Thai Prime Minister Thaksin Shinawatra says Thursday new lab results confirm the country's 13th death from Avian flu. Initially, authorities said the man tested negative for the virus, but Shinawatra says Bang-on Benphat had butchered and eaten a sick bird in Kanchanaburi province.
Shinawatra says, "The guy was infected with bird flu because he took a sick chicken, slaughtered it and then ate it." Health officials say eating well-cooked chicken meat is not consdiered to be dangerous, but contact with infected chickens or fowl is a known method of transmission.
The victim was hospitalized with pneumonia-like symptoms on Sunday, shortly after he cooked and ate meat from one his neighbor's dead chickens.

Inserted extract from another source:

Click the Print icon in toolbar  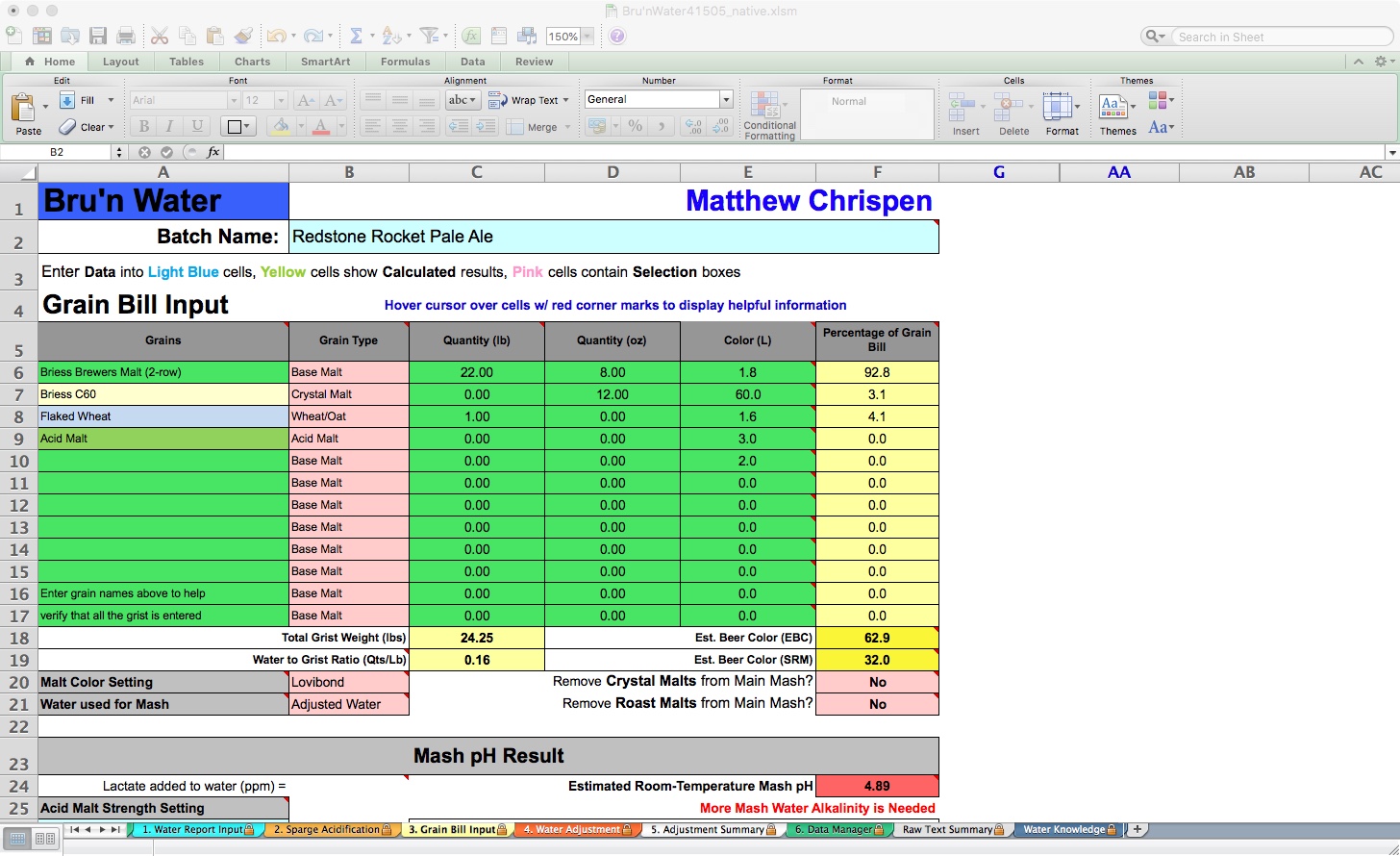[125, 36]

According Dr. Thawat Suntrajarn, director-general of the Department of Communicable Disease Control, Bang-on's 7-year-old son, who also had contact with the chickens, is hospitalized in Bangkok with a fever and lung infection -- and is also suspected of having contracted Avian flu.
Suntrajarn adds, "The people in this area should have known better. They took sickly chickens and killed and ate them. This is extremely dangerous."